Despite winning national championships in 2003 and 2004 under Pete Carroll, and playing for a national title in 2005, USC makes sense as an underachiever for several reasons, Rittenberg argued.
“USC has been susceptible to underachievement — before coach Pete Carroll arrived after the 2000 season, the program went 65-52-1 with only two conference titles from 1991 to 2000,” Rittenberg wrote. “But the period since Carroll’s return to the NFL has been marred by poor leadership, overly insular thinking on key hires and utter dysfunction.”
The Trojans also have made some moves this offseason, including the Big Ten announcement, that at least sets up USC to experience a resurgence, if it can shore up its issues.
“The team made its splashiest coaching hire ever in Lincoln Riley, and finally has a solid athletic director in Mike Bohn. As the Big Ten transition looms, USC’s next step needs to be CFP appearances,” Rittenberg wrote.
The ESPN writer also identified two other Pac-12 schools — Colorado and Arizona — as programs whose best days are behind them at this point and merely making a bowl game is a high watermark.
The Buffaloes won a national championship in 1990, but the past two decades have been a lesson in patience.
“The Buffs have finished in the AP rankings only once since 2002. No one expects Colorado, which has a challenging recruiting location and faced financial difficulties for years, to annually compete for the Pac-12 championship,” Rittenberg wrote. “Regular bowl appearances, on the other hand, are a reasonable expectation.”
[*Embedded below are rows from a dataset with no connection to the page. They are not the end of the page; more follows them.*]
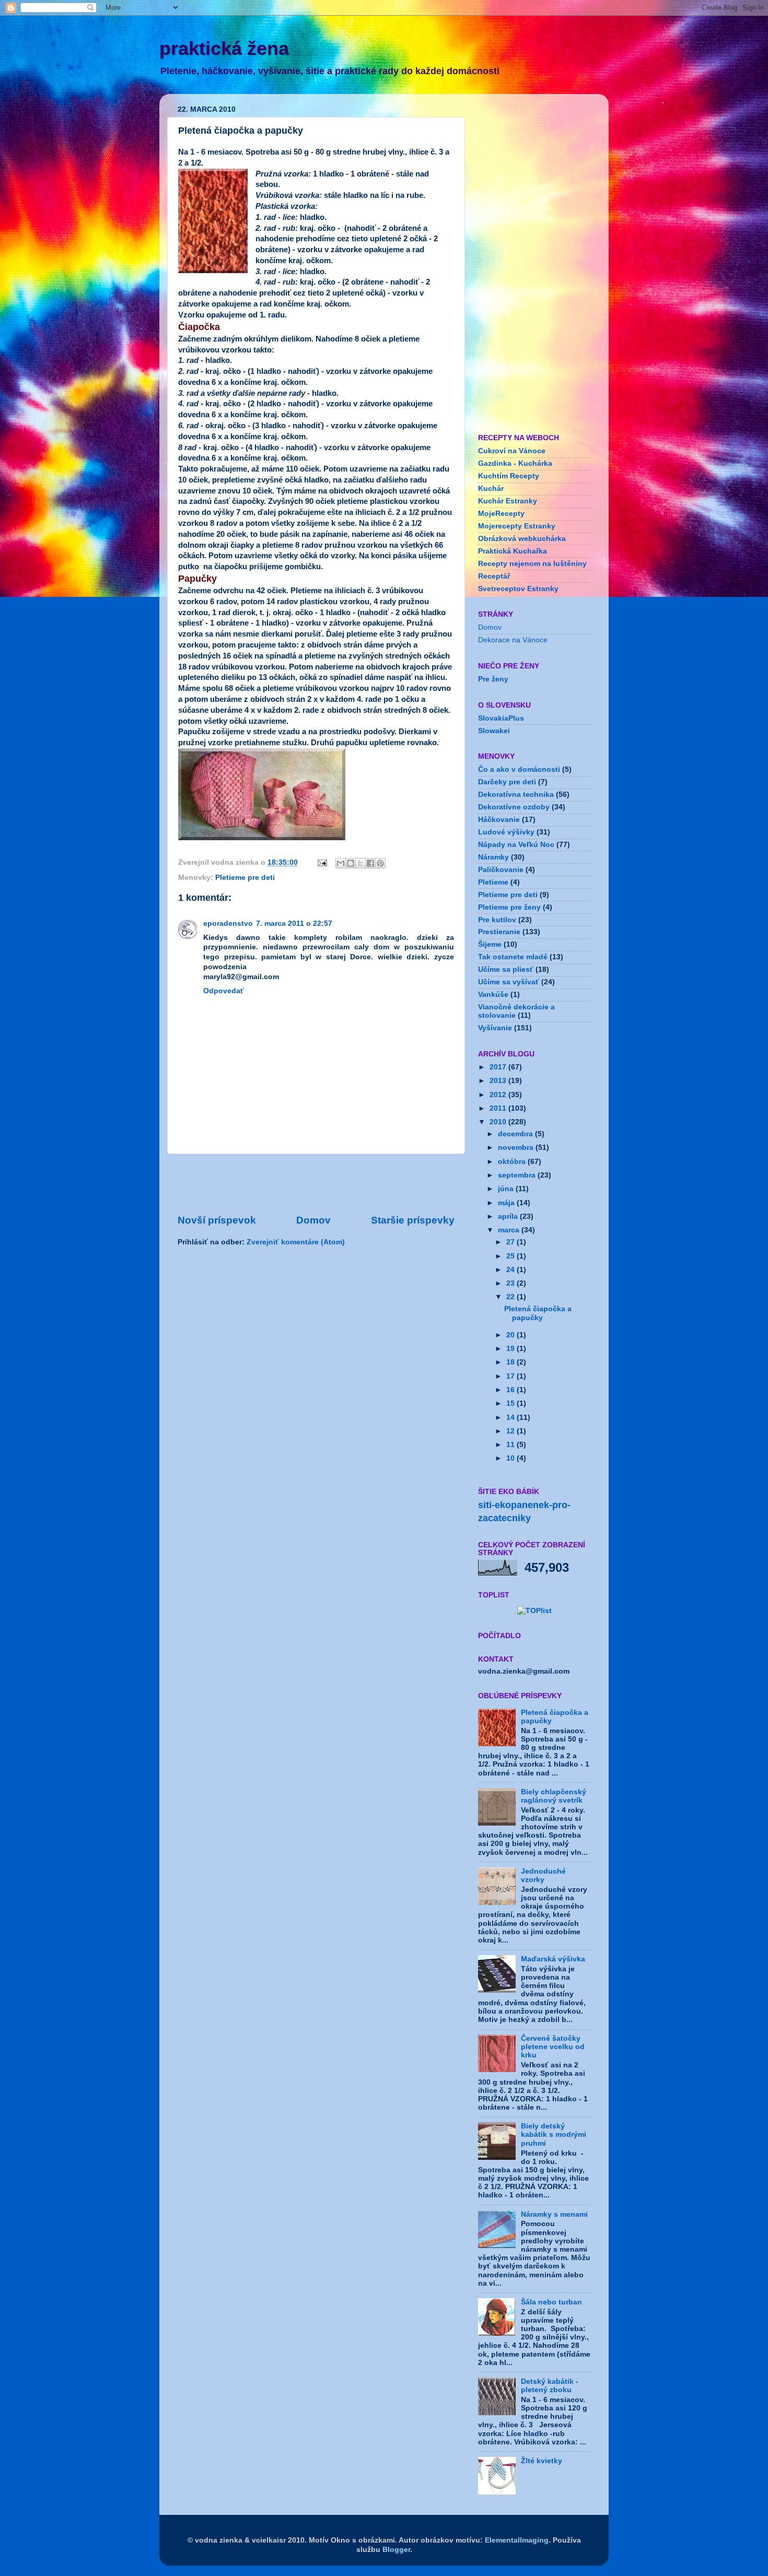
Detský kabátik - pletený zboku (549, 2386)
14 (511, 1417)
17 (511, 1376)
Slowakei (494, 731)
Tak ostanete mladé (513, 957)
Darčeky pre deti (507, 782)
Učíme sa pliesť (505, 969)
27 (511, 1242)
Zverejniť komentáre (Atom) (296, 1242)
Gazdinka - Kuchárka (515, 463)
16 (511, 1390)
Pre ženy (493, 679)
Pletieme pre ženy (509, 907)
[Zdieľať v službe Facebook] (370, 863)
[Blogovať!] (350, 863)
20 (511, 1335)
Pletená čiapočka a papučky (538, 1313)
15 (511, 1403)
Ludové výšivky (506, 832)
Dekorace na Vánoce (513, 640)
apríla (509, 1216)
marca (509, 1230)
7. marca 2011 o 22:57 (294, 923)
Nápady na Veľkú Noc (516, 845)
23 (511, 1283)
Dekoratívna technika (516, 794)
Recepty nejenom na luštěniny (532, 564)
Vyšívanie (495, 1028)
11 (511, 1445)
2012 (499, 1095)
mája (507, 1203)
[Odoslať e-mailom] (340, 863)
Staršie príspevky (413, 1220)
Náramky (493, 857)
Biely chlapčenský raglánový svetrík (553, 1796)
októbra (513, 1162)
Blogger (396, 2550)
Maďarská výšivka (553, 1959)
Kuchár (491, 488)
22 (511, 1297)
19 (511, 1348)
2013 (499, 1081)
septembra (518, 1175)
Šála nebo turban (551, 2302)
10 (511, 1458)
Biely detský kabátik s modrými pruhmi (553, 2134)
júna (507, 1189)
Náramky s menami (554, 2214)
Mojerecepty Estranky (516, 526)
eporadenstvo (228, 923)
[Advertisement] (316, 1183)
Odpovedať (223, 991)
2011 (499, 1108)
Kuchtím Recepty (508, 476)
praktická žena (224, 48)
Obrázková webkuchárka (522, 539)
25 (511, 1256)
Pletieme (493, 882)
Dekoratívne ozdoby (514, 807)
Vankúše (493, 994)
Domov (313, 1220)
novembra (517, 1147)
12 (511, 1431)
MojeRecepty (501, 513)
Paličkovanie (500, 870)
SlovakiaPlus (501, 718)
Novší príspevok (217, 1220)
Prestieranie (499, 932)
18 (511, 1362)
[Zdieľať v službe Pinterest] (380, 863)
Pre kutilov (497, 920)
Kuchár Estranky (507, 501)
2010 (499, 1122)
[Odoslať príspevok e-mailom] (321, 862)
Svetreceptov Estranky (518, 589)
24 (511, 1270)
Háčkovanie (499, 820)
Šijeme (490, 944)
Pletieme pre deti (245, 877)
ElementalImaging (517, 2540)
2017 (499, 1067)
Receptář (494, 576)
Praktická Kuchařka (512, 551)
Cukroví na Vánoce (511, 451)
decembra (516, 1134)
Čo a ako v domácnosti (519, 769)
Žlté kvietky (541, 2461)
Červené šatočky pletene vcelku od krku (553, 2046)
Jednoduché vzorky (543, 1875)
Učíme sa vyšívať (508, 982)
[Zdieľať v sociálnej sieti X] (360, 863)
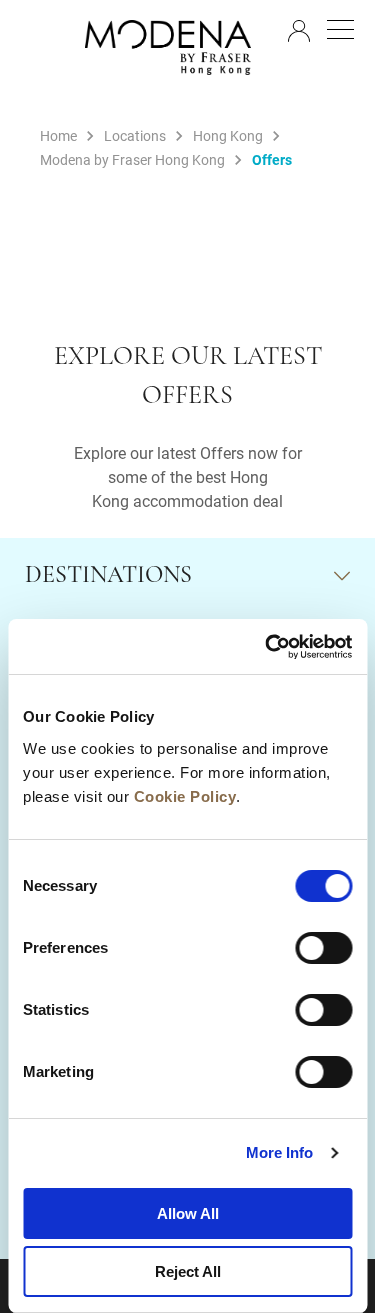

The Wildcats, meanwhile, have never won a Pac-12 title since joining the league in 1978 and have finished a year ranked in the Associated Press Top 25 poll just once since ending the 1998 season No. 4.
“Tucson is a mediocre location for recruits, and the program has to extend its reach to other areas. There are reasons Arizona has never reached a Rose Bowl despite joining the conference in 1978,” Rittenberg wrote. “But we’re not talking about Rose Bowls in this tier — any bowl appearance would lift the mood in Tucson.”